I took his hand in a delicate grasp. “I really hope you’re right about that, Eric.”

“If not, guess we’ll find out the hard way.”

“And…” I looked at his wrist, then his caramel eyes, all smiling and knowing. “What about the lust?”

His brow arched high. “Amara, I think we’re a little past all that now. Just drink.”

* * *

“Well, the prophecy child is no longer an option!” one person said sternly; I rolled my eyes, walking into the Great Hall.

“I disagree. There is nothing to say it must be conceived with a firstborn son of Knight.”

“Right, and if it was, Arthur is a firstborn anyway, so he could impregnate her.”

I looked right at Arthur when I heard that, my lip turned up; he closed his eyes, shaking his head as if to say ‘sorry’.

“Look, right now, we need to focus on catching Drake,” Mike cut in. “We can debate the prophecy after that.”

Everyone stood suddenly, conversations ceasing as I pulled my chair out. I held the urge to swallow in the silence until, as I sat down, everyone else followed, making quiet chatter again.

“We should be focusing on the coronation,” Portly woman said.

“Yes. Steps. We must look at this in steps. The coronation needs to happen.”

“Why?” I said, unfolding my napkin.

A few people shook their heads, a couple of eyes rolling.

“It’s a sacrificial right,” Arthur said. “It completes the process of your transformation.”

“Into a Lilithian?”

“Yes.”

“How?”

“Like a person being baptised,” he said.

“Baptised? But I don’t believe in God.”

“That is irrelevant,” Arthur’s tone was a little harsher than usual.

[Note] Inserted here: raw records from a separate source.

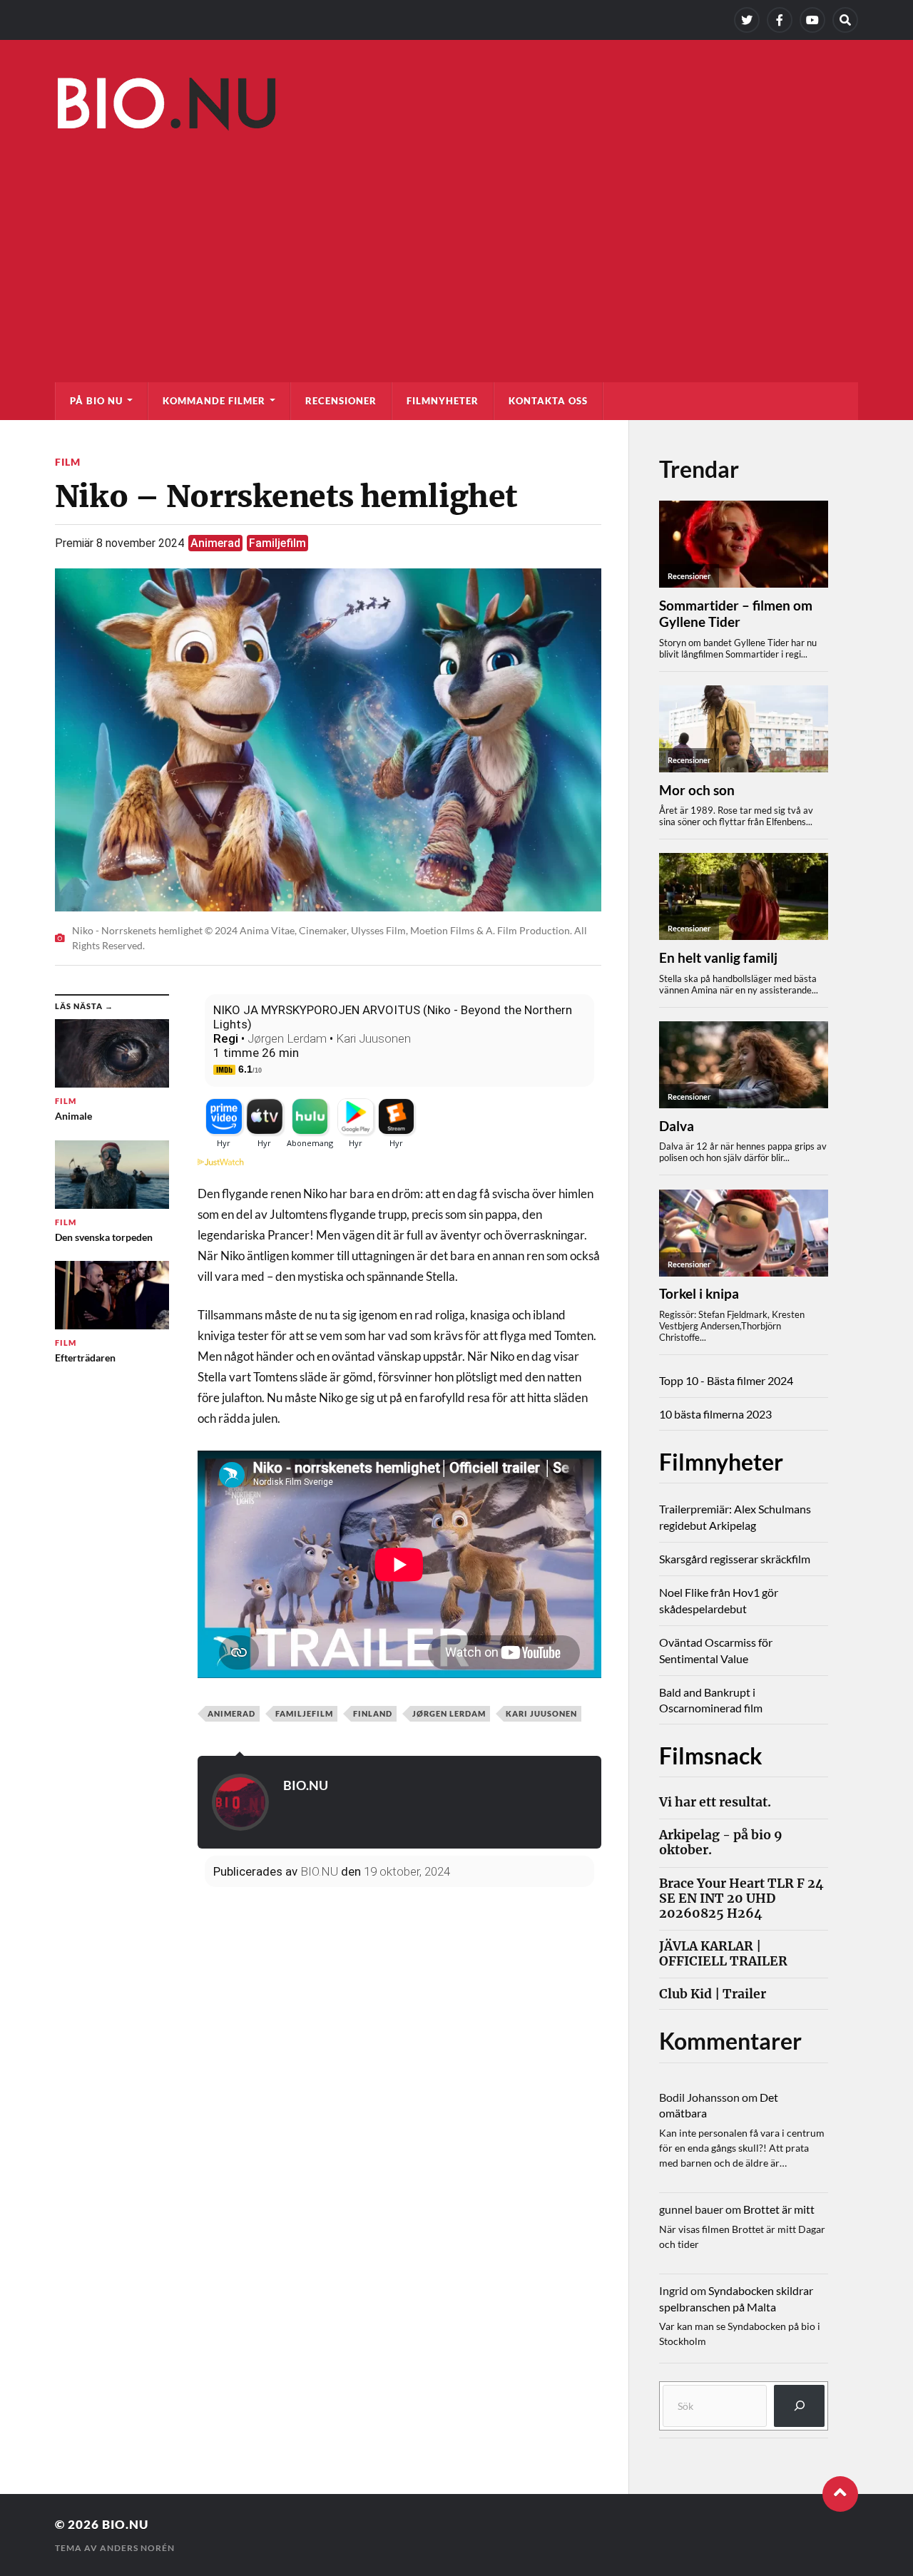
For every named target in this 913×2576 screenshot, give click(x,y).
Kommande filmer (214, 401)
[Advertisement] (456, 247)
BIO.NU (305, 1785)
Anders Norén (137, 2547)
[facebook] (779, 20)
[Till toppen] (840, 2494)
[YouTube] (812, 20)
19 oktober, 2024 (407, 1871)
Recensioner (341, 401)
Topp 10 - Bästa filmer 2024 (726, 1380)
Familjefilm (277, 543)
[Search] (845, 20)
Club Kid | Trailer (712, 1994)
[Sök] (799, 2406)
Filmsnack (710, 1755)
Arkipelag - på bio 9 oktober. (720, 1843)
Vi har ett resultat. (715, 1802)
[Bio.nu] (456, 108)
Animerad (215, 543)
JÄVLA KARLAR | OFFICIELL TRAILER (723, 1954)
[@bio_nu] (747, 20)
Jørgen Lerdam (287, 1038)
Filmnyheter (443, 401)
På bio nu (96, 401)
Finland (372, 1713)
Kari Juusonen (373, 1038)
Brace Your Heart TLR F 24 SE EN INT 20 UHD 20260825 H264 (741, 1898)
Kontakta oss (548, 401)
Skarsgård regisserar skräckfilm (734, 1558)
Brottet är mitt (779, 2209)
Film (68, 462)
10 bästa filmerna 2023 (715, 1414)
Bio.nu (125, 2524)
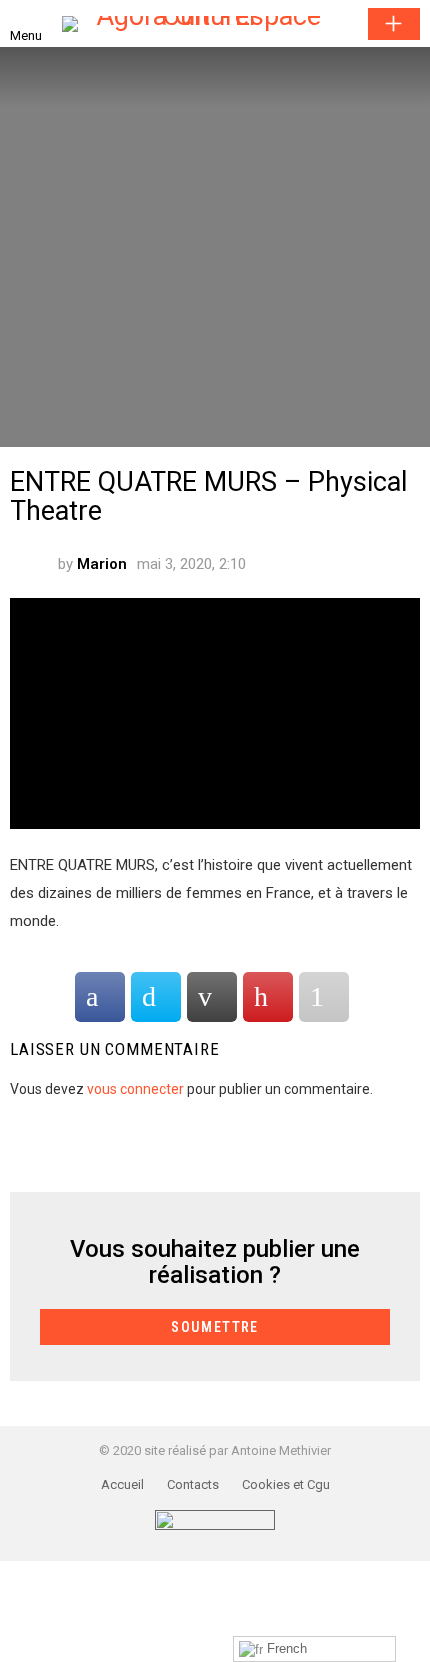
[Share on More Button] (324, 997)
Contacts (193, 1484)
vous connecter (135, 1089)
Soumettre (394, 24)
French (285, 1648)
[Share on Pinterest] (268, 997)
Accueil (122, 1484)
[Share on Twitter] (156, 997)
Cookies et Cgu (286, 1484)
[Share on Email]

“Yes, see, Your Majesty, that Stone has power,” Moustache Man said with a bit of a stutter. “It is said to be the scale that measures balance between all living things.”

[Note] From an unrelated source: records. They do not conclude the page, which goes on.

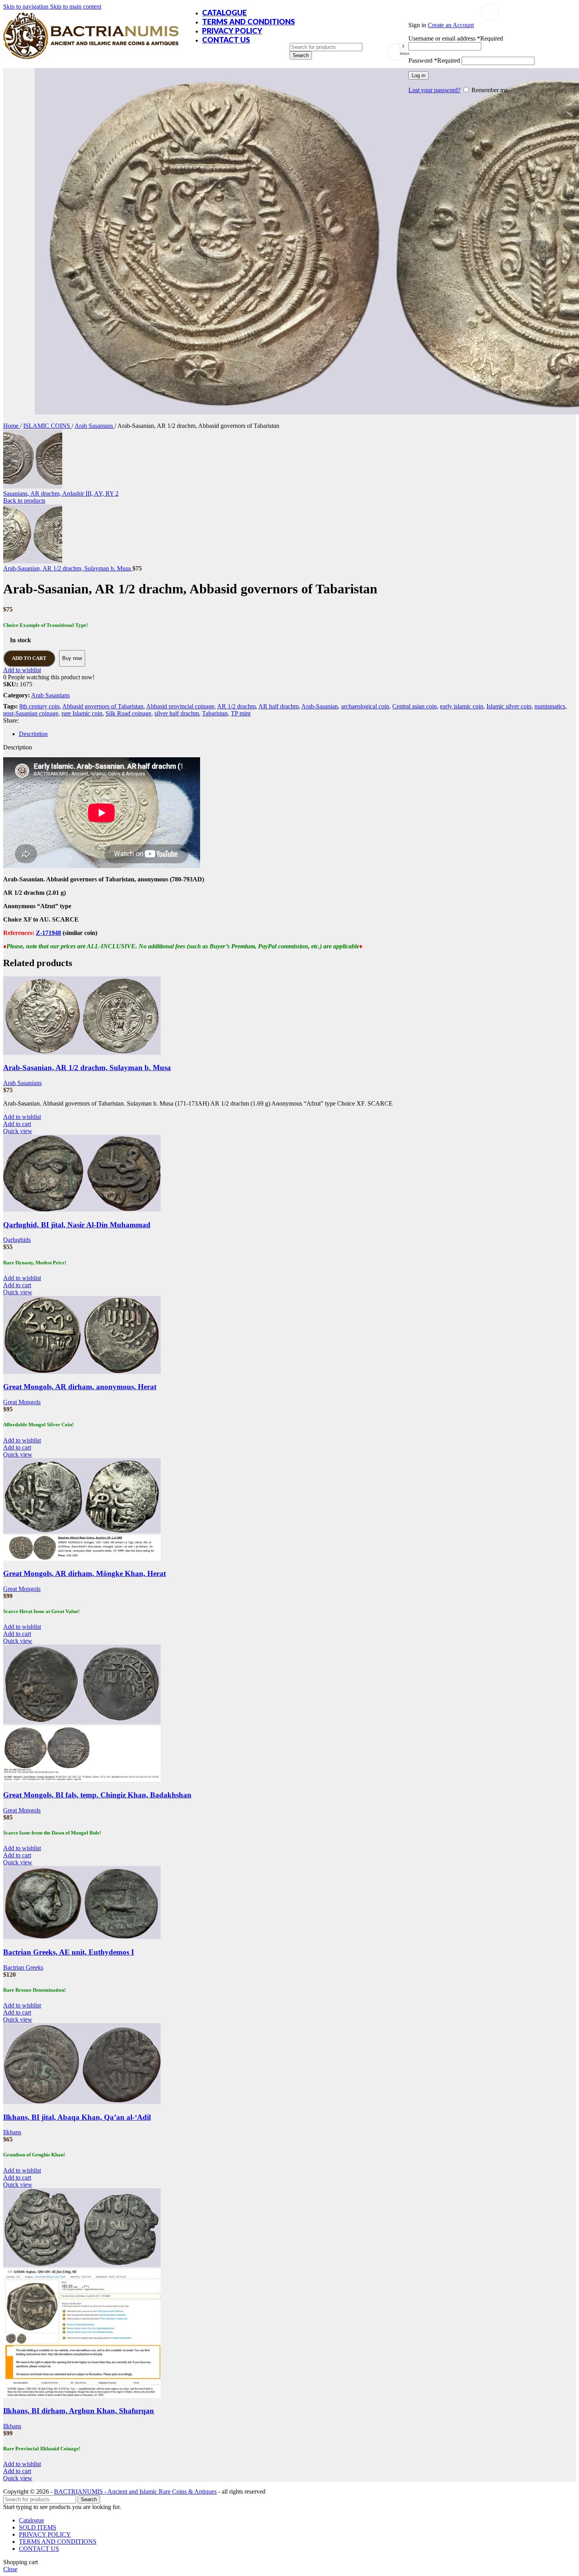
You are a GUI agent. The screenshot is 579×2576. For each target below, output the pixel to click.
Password (434, 60)
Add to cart (29, 658)
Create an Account (451, 25)
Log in (418, 75)
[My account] (490, 12)
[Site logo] (90, 59)
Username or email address (455, 38)
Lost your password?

“And when you make a promise to assist it, you become a part of Nature’s army,” a woman in a pink blouse said, “like a bee or a seed, helping keep things in greater order—all life.”

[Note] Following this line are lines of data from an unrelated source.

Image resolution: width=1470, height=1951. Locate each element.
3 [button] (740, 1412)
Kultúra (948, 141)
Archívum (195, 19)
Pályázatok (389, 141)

“What, like, I can make a plant grow by touching it?” I half laughed.

“It is not just the plants you will command,” Moustache Man said, “but the animals—all creatures that walk this earth.”

“All living creatures,” someone corrected.

“Yes,” Moustache Man amended.

“Well, what un-living creatures are there, if vampires aren’t undead?”

The room grew silent. Everyone seemed to have an answer but no one wanted to say it.

“Ghosts?” I asked, smiling under high arched brows of sarcasm.

“The issue at hand here is not what you will rule, but what you must do before you can,” Arthur said.

“And, so, I’ll be a complete Lilithian vampire when I make my oath on the Stone?”

“Once the full ceremony is complete, yes.”

“I don’t really understand how a simple coronation can change things.”

“Again, like making your Confirmation in God’s church, you will be bound, the slit of which your purity and your power enters and leaves your soul will, essentially, be sewn shut—set in stone. You will be one with Mother Nature.”

“Cool. So, if Drake’s destructive and cruel, not really balancing things, how come the Stone lets him rule? Can’t it just do some mumbo jumbo magic and get rid of him?”

“The Stone is not there to maintain balance. It is a gateway—an energy point that connects the earth and all living creatures to the human world. It has no power to change things itself,” Morgaine said. “It needs…assistants. Bodies connected to this realm, of which can do its bidding.”

“Like me,” I said.

“Yes.”

“And, so Drake was, what, fired?” I asked.

“No. Drake never made an oath on the Stone. He commissioned the monarchy and the laws, and is deemed ruler by law, by vote, but it is the one who Nature deems worthy that counts. He can remain on the throne of the vampires, but once you make your oath and prove your worth, Mother Nature will deem you the only ruler—like Lilith before you.”

“Right, and with Her backing,” Portly Woman said, “Heaven help any who try to get in your way.”

“So, do we really need to catch Drake and let this prophecy child kill him? Can’t we just coexist, you know, he can rule the vampires and I rule all else?”